空分多路复用弹性光网络（SDM-EON）通过使用灵活的频谱分配、多种空间模式和高效调制，提高了光纤容量，从而增强了服务供应能力。在这些网络中，为连接分配资源的问题涉及分配路由、调制、核心和频谱（RMCSA）。然而，相邻内核上正在进行的连接之间存在的内核间串扰（XT）会降低信号传输性能，因此需要在资源分配过程中进行适当处理。在半透明光网络中使用多种调制方式，给平衡频谱利用率和 XT 积累带来了挑战。

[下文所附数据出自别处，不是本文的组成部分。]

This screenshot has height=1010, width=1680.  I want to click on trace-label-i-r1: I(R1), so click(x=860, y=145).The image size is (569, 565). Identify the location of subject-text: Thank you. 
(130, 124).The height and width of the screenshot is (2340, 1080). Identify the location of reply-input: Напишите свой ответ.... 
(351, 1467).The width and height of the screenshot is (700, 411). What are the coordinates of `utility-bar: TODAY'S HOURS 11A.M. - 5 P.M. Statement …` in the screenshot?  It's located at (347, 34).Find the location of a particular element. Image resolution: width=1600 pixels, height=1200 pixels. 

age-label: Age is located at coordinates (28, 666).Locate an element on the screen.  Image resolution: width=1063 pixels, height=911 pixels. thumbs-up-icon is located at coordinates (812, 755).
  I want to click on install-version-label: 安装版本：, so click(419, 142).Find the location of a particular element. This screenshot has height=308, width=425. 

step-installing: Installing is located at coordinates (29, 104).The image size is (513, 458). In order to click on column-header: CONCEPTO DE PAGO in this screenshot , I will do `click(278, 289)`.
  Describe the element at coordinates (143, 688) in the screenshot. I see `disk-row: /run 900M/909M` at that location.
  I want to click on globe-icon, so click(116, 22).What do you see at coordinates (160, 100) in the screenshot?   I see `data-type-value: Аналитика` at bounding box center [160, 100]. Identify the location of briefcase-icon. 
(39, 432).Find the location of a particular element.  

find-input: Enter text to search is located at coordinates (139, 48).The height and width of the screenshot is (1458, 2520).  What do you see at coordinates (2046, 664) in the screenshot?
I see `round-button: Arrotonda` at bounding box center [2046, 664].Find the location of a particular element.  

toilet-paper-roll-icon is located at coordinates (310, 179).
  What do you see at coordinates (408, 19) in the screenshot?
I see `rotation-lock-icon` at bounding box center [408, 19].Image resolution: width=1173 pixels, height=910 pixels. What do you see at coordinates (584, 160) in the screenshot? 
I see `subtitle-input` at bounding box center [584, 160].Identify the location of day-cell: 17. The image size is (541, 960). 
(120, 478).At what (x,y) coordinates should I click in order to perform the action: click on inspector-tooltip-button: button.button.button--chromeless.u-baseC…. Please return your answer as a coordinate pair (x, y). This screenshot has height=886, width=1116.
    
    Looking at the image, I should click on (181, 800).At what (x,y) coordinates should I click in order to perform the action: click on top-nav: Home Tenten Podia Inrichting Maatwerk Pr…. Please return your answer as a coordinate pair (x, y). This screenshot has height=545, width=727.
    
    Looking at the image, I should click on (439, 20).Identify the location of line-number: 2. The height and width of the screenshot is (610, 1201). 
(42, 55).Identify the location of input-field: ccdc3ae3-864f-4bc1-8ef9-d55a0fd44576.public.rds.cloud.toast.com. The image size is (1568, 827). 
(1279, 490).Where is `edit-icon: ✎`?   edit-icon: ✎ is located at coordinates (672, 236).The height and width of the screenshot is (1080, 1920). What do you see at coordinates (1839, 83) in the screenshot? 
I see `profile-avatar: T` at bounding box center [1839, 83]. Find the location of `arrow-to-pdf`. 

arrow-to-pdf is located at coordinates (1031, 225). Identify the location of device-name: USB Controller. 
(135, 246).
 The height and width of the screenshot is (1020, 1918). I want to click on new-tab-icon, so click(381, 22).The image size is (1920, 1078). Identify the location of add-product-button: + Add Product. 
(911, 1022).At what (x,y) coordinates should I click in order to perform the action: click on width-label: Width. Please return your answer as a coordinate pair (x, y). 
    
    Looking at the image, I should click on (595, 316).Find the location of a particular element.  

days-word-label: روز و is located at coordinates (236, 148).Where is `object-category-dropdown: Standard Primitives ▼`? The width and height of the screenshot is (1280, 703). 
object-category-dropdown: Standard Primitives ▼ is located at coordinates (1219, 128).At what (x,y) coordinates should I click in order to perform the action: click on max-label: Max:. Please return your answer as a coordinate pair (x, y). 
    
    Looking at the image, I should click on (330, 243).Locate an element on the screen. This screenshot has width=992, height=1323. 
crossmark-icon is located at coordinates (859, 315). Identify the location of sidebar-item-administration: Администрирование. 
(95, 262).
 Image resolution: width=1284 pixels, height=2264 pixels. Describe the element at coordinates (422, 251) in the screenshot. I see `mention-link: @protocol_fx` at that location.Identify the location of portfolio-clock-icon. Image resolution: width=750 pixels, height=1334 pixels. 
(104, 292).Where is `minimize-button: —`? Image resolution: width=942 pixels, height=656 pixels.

在本文中，我们提出了一种双重优化的 RMCSA 算法，即容量损失感知资源分配算法（CLARA+），它能优化网络容量利用率，从而提高资源可用性和网络性能。在网络特征提取的帮助下，通过平衡频谱利用率和 XT 积累之间的权衡，采用两步机器学习优化来改进资源分配。大量仿真表明，CLARA+ 能显著降低带宽阻塞概率，并提高各种场景下的资源利用率。我们的研究表明，将我们的策略应用于文献中的一些算法，可将带宽阻塞概率提高三个数量级。与文献中的现有算法相比，该算法能更有效地平衡频谱利用率和 XT 积累。

本文章由计算机程序翻译，如有差异，请以英文原文为准。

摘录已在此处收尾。